WORK ORDER — Reproduce the records below exactly, leaving out any pictures.

GIVEN RECORDS —
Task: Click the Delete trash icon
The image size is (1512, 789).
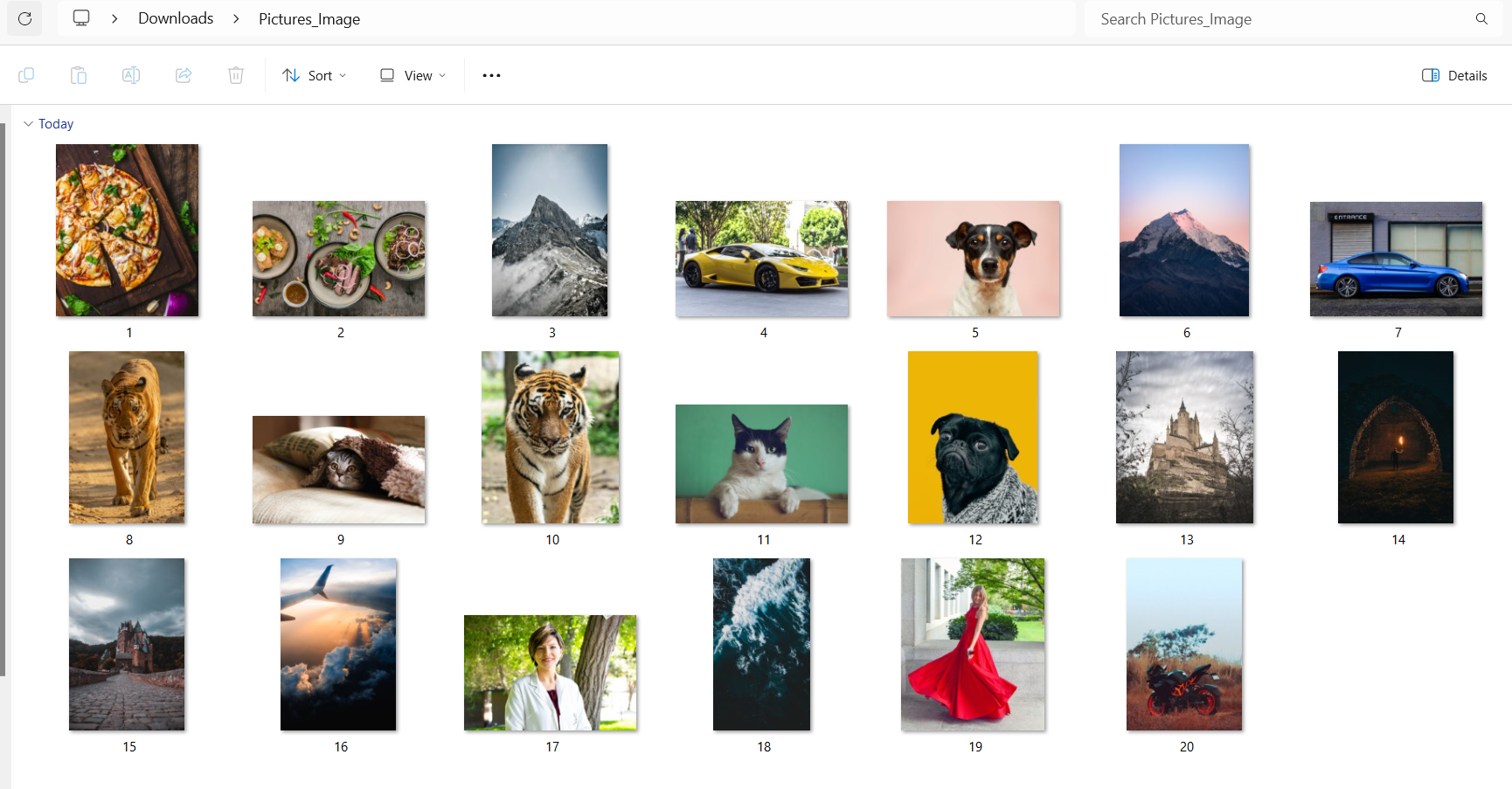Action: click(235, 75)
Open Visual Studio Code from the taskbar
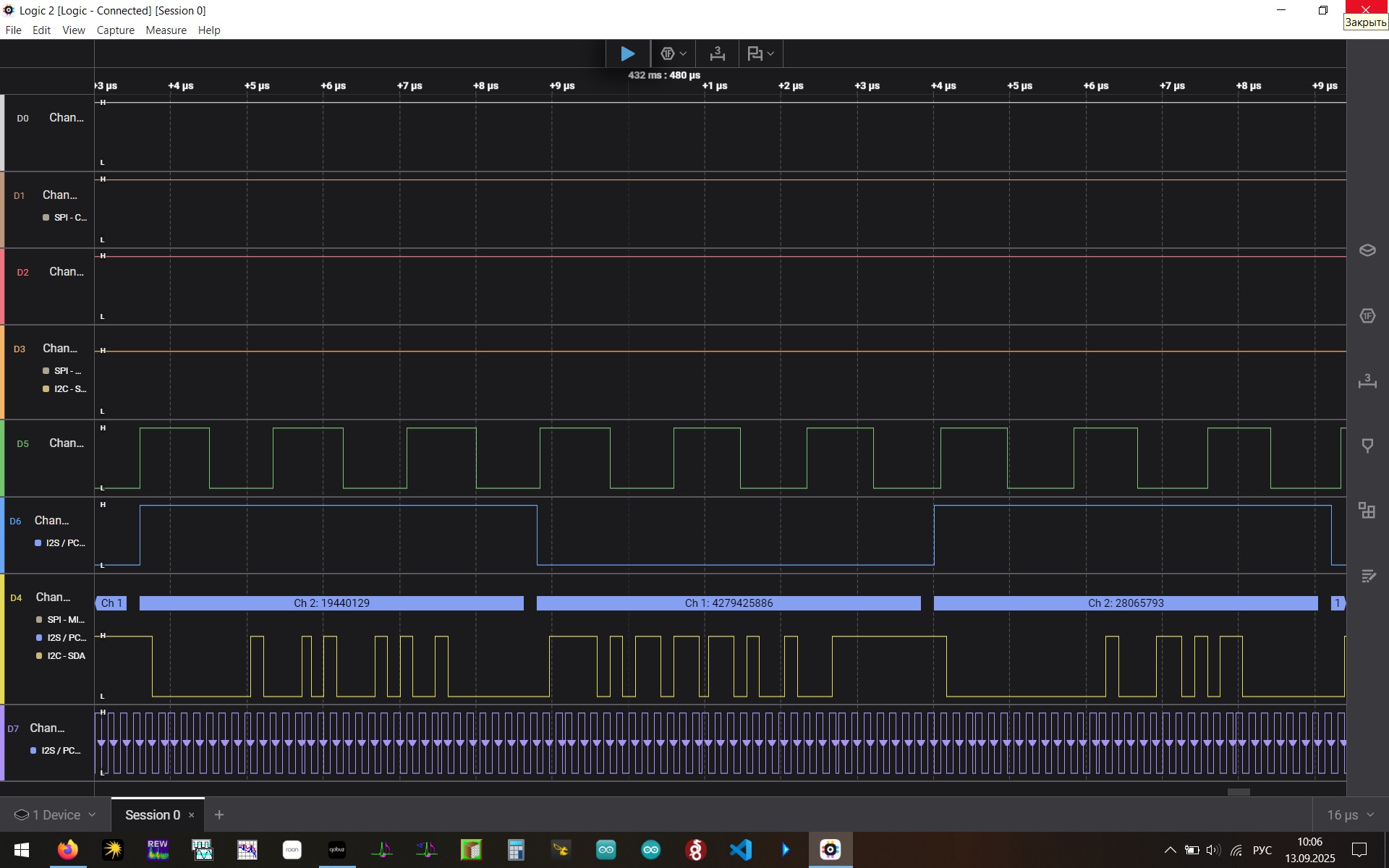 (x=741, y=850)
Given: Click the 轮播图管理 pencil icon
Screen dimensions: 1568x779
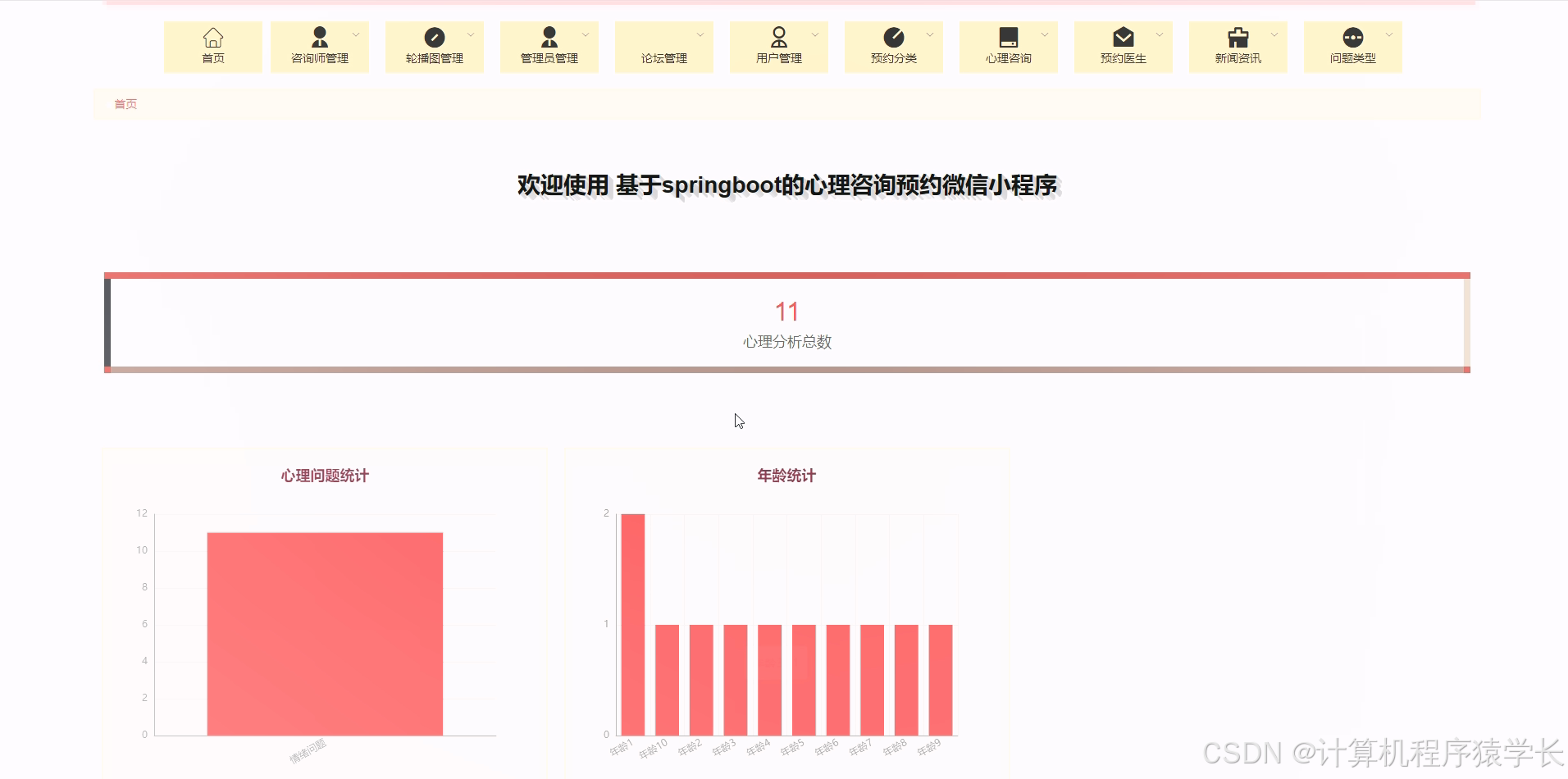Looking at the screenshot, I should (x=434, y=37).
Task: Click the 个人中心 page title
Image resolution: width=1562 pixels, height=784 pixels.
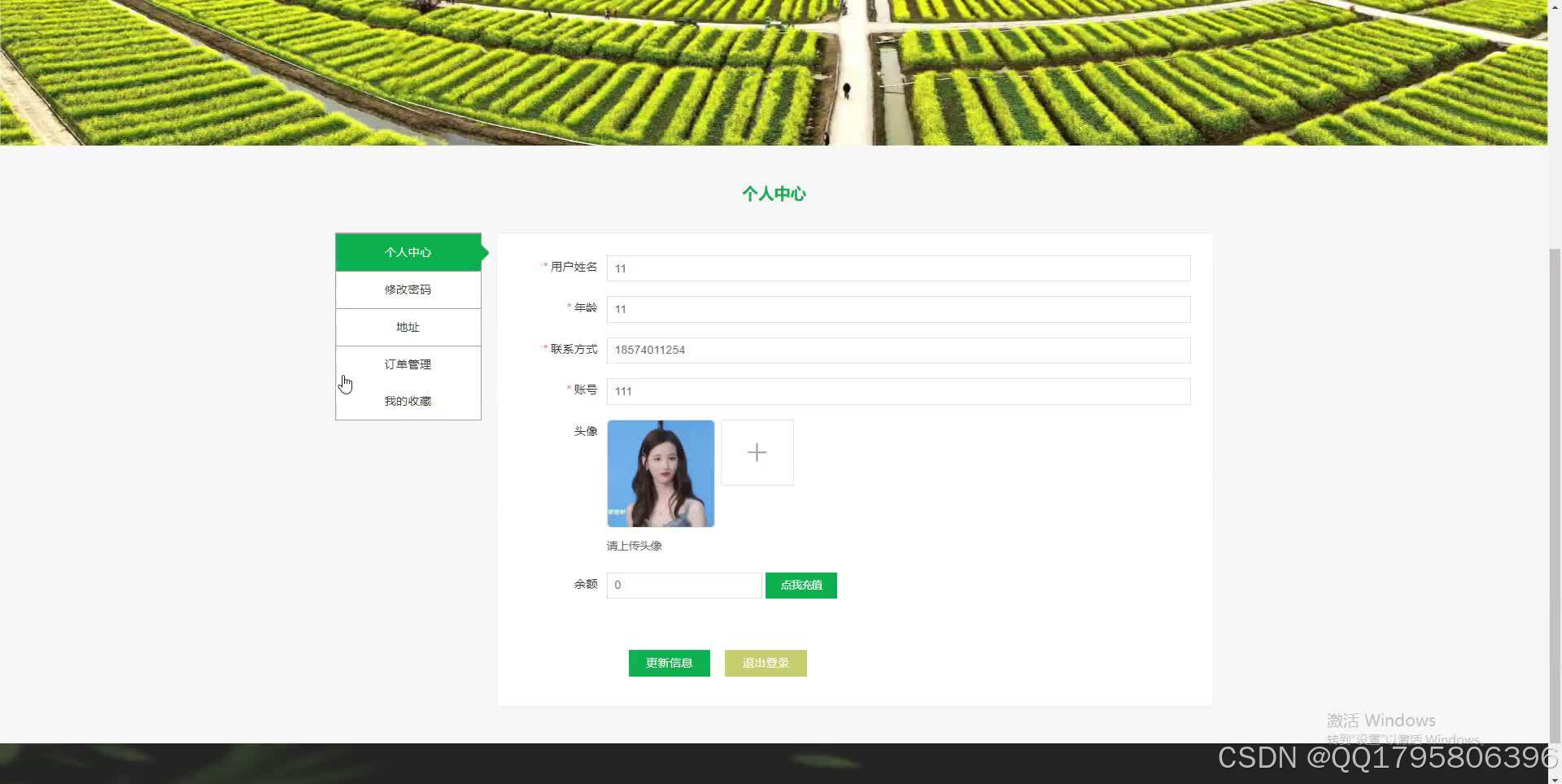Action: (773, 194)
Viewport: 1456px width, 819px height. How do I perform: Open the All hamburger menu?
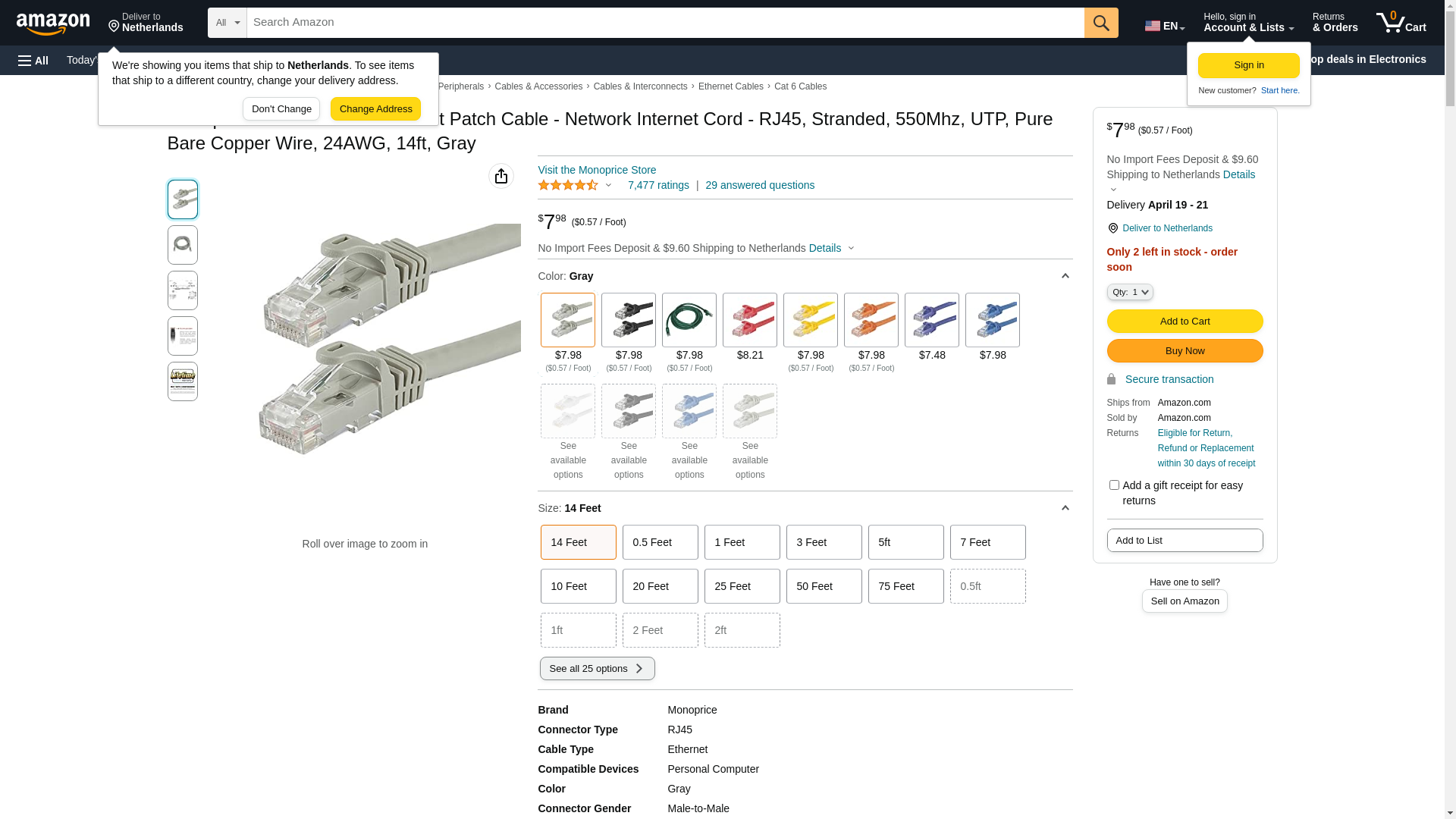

TASK SOLUTION —
Task: Click the Delete trash icon
The image size is (1512, 789).
Action: click(235, 75)
Open Visual Studio Code from the taskbar
 (x=741, y=850)
Given: Click the 轮播图管理 pencil icon
Screen dimensions: 1568x779
Looking at the screenshot, I should (x=434, y=37).
Task: Click the 个人中心 page title
Image resolution: width=1562 pixels, height=784 pixels.
Action: (773, 194)
Viewport: 1456px width, 819px height. How do I perform: Open the All hamburger menu?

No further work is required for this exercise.